Referring to FIG. 5, details 500 of collecting ad campaign effectiveness data 240 of certain embodiments of the present technology are shown. As a group buying offer ad campaign is run in an ad distribution network, campaign data can be collected 241. Campaign effectiveness metrics can be derived 242 from the collected campaign data. For example, with the proper permissions, campaign data can be collected on the number of offer impressions, and on the amount of sales during the offer period. With access to regular sales during comparative periods, the technology can determine the change in sales of products covered by the offer during the offer period per impression versus regular sales of the product during a comparative period. In some embodiments of the technology the system can receive input on the particular one or more effectiveness parameters to optimize on, and use those parameters for optimization.


In some embodiments, the received group-buying offer specification can include one or more of a candidate classification, candidate geographic focusing, candidate run time, candidate creative content, and candidate remarketing parameters. In such embodiments, the technology can proceed directly to optimization, or can independently create a second candidate advertising campaign that can then be optimized in conjunction with the received candidate advertising campaign.


Other Example Embodiments


FIG. 7 depicts a computing machine 700 and a module 750 in accordance with certain example embodiments. The computing machine 700 may correspond to any of the various computers, servers, mobile devices, embedded systems, or computing systems presented herein. The module 750 may comprise one or more hardware or software elements configured to facilitate the computing machine 700 in performing the various methods and processing functions presented herein. The computing machine 700 may include various internal or attached components such as a processor 710, system bus 720, system memory 730, storage media 740, input/output interface 760, and a network interface 770 for communicating with a network 780.


The computing machine 700 may be implemented as a conventional computer system, an embedded controller, a laptop, a server, a mobile device, a smartphone, a set-top box, a kiosk, a vehicular information system, one more processors associated with a television, a customized machine, any other hardware platform, or any combination or multiplicity thereof. The computing machine 700 may be a distributed system configured to function using multiple computing machines interconnected via a data network or bus system.

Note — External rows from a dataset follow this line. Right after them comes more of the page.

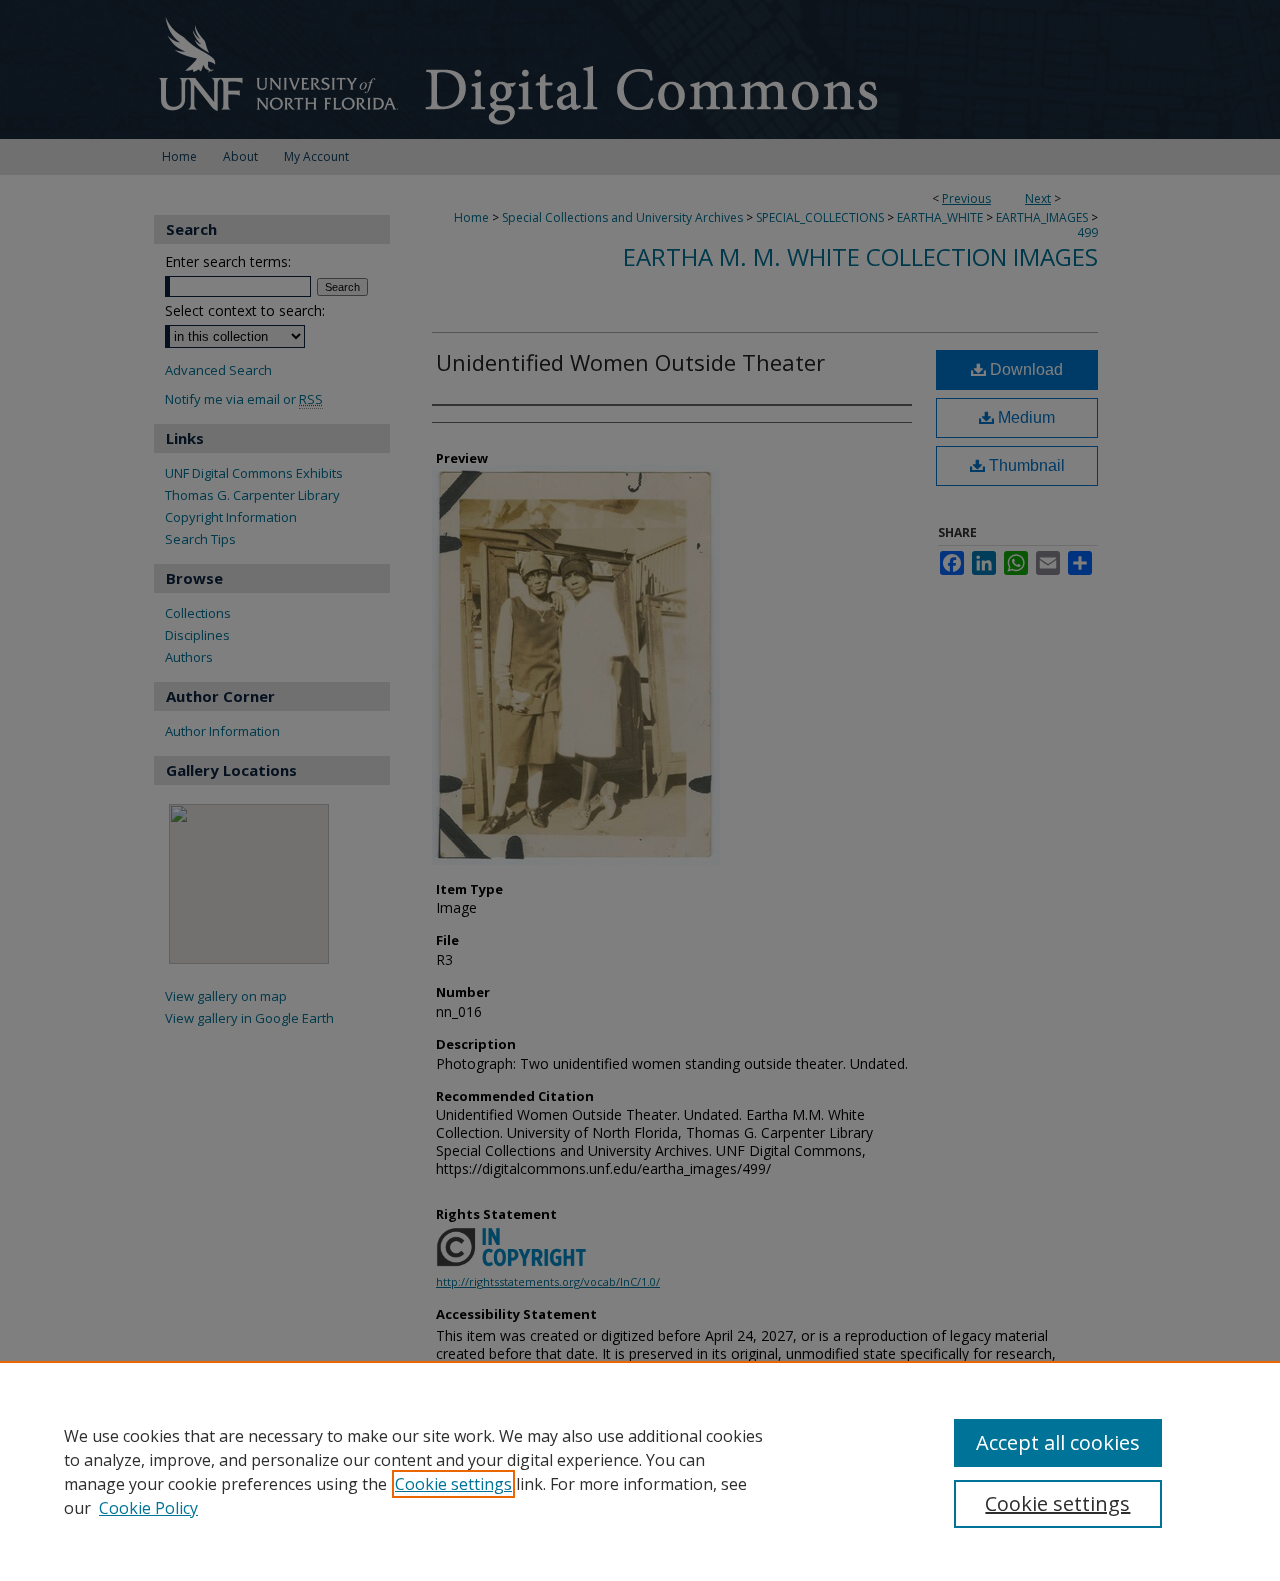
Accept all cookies (1058, 1442)
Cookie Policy (148, 1508)
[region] (640, 1471)
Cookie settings (453, 1484)
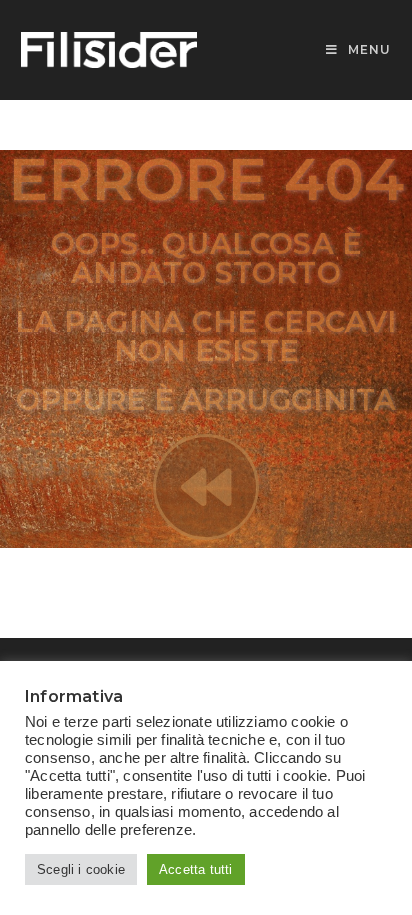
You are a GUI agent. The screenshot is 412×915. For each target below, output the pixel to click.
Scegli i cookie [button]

The processor 710 may be configured to execute code or instructions to perform the operations and functionality described herein, manage request flow and address mappings, and to perform calculations and generate commands. The processor 710 may be configured to monitor and control the operation of the components in the computing machine 700. The processor 710 may be a general purpose processor, a processor core, a multiprocessor, a reconfigurable processor, a microcontroller, a digital signal processor (“DSP”), an application specific integrated circuit (“ASIC”), a graphics processing unit (“GPU”), a field programmable gate array (“FPGA”), a programmable logic device (“PLD”), a controller, a state machine, gated logic, discrete hardware components, any other processing unit, or any combination or multiplicity thereof. The processor 710 may be a single processing unit, multiple processing units, a single processing core, multiple processing cores, special purpose processing cores, co-processors, or any combination thereof. According to certain embodiments, the processor 710 along with other components of the computing machine 700 may be a virtualized computing machine executing within one or more other computing machines.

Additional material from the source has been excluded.